Content starts

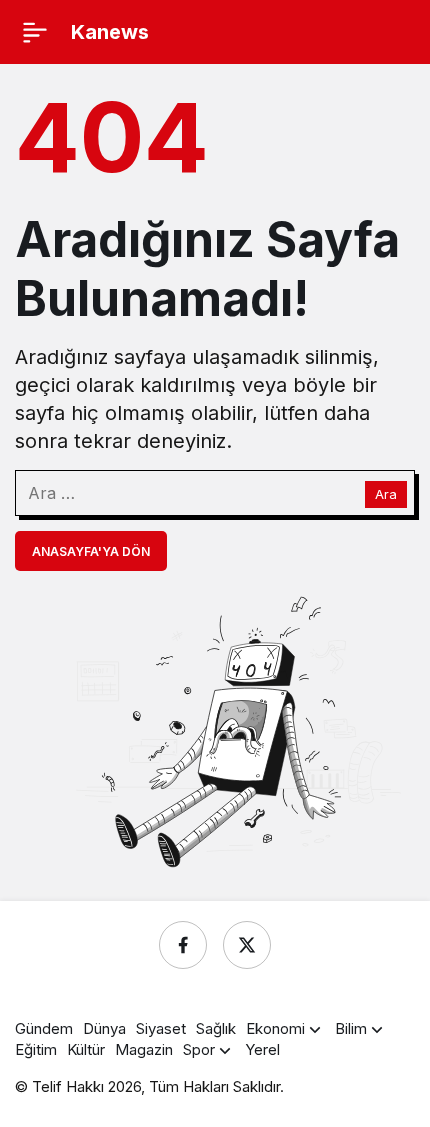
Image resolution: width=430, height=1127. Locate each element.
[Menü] (35, 32)
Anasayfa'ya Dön (91, 551)
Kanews (110, 32)
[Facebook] (183, 945)
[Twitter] (247, 945)
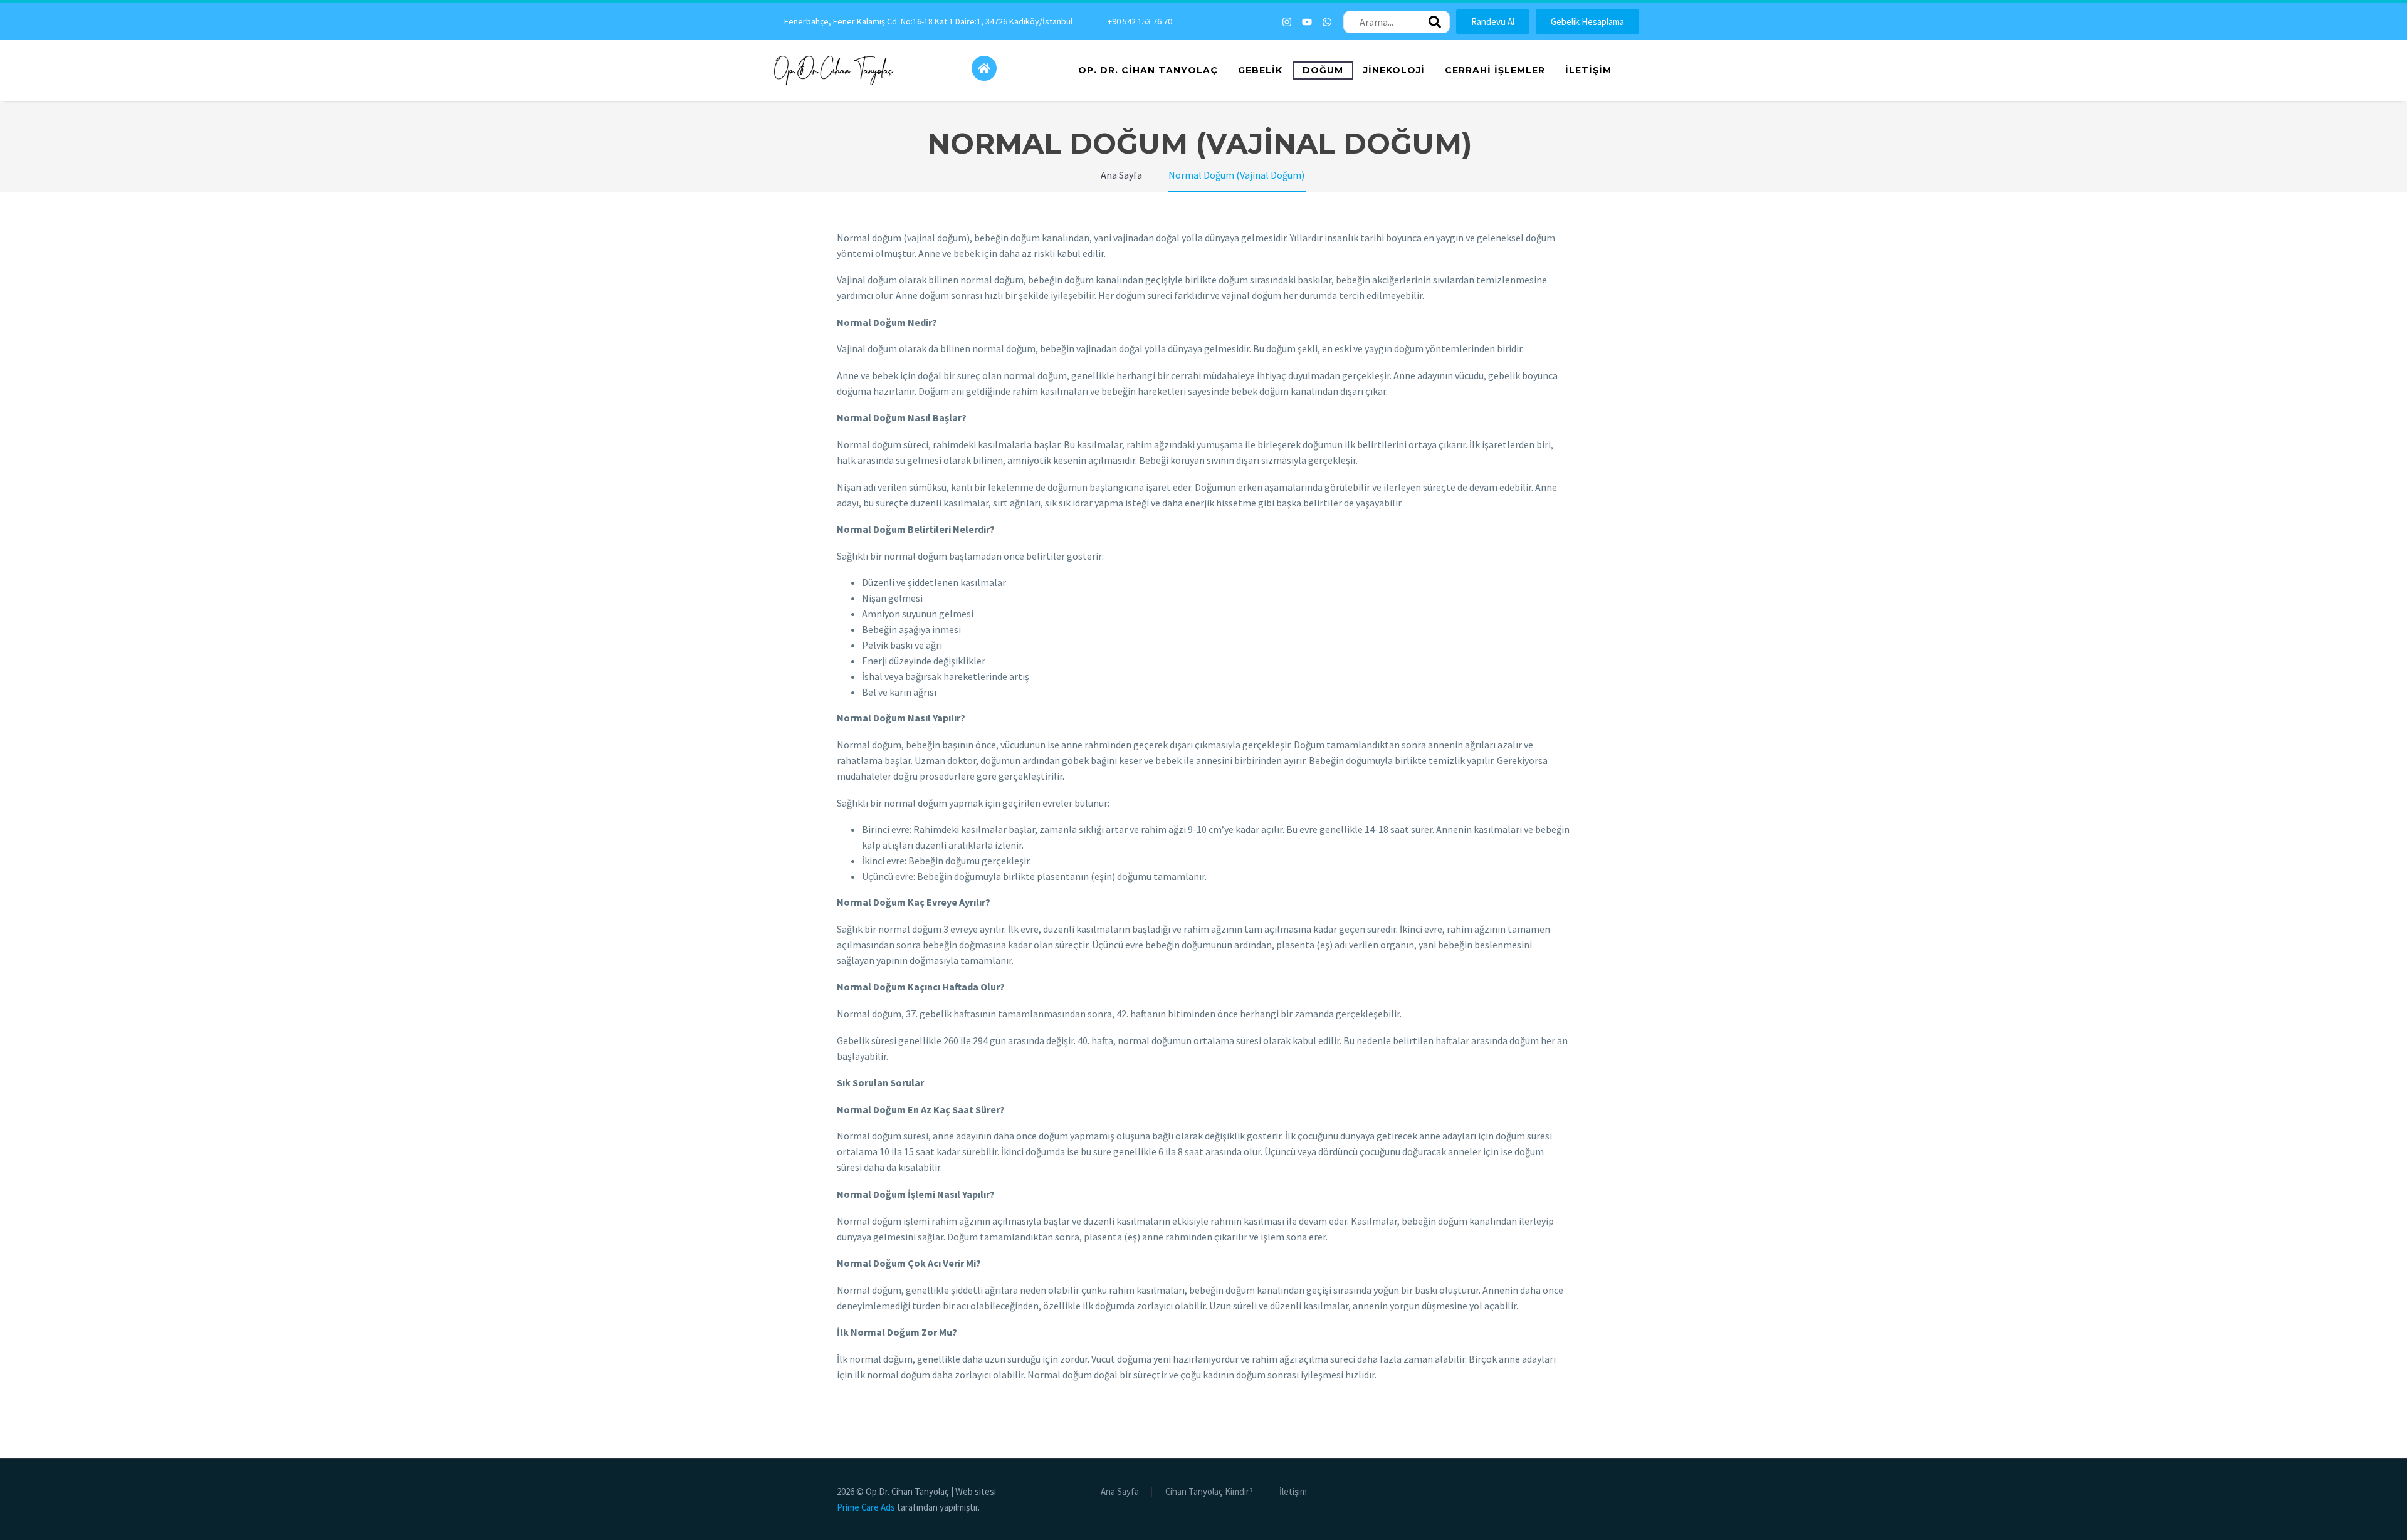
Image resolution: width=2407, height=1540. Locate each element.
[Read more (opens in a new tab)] (920, 21)
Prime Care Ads (866, 1507)
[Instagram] (1287, 22)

Content ends

* [Your assignment] Counting both ends, reproduce word for word the lines from the line with "[Menü] (35, 32)" to the final line of the listing above, skipping every picture.

* [The answer]
[Menü] (35, 32)
Anasayfa'ya Dön (91, 551)
Kanews (110, 32)
[Facebook] (183, 945)
[Twitter] (247, 945)
Image resolution: width=2407, height=1540. Locate each element.
[Read more (opens in a new tab)] (920, 21)
Prime Care Ads (866, 1507)
[Instagram] (1287, 22)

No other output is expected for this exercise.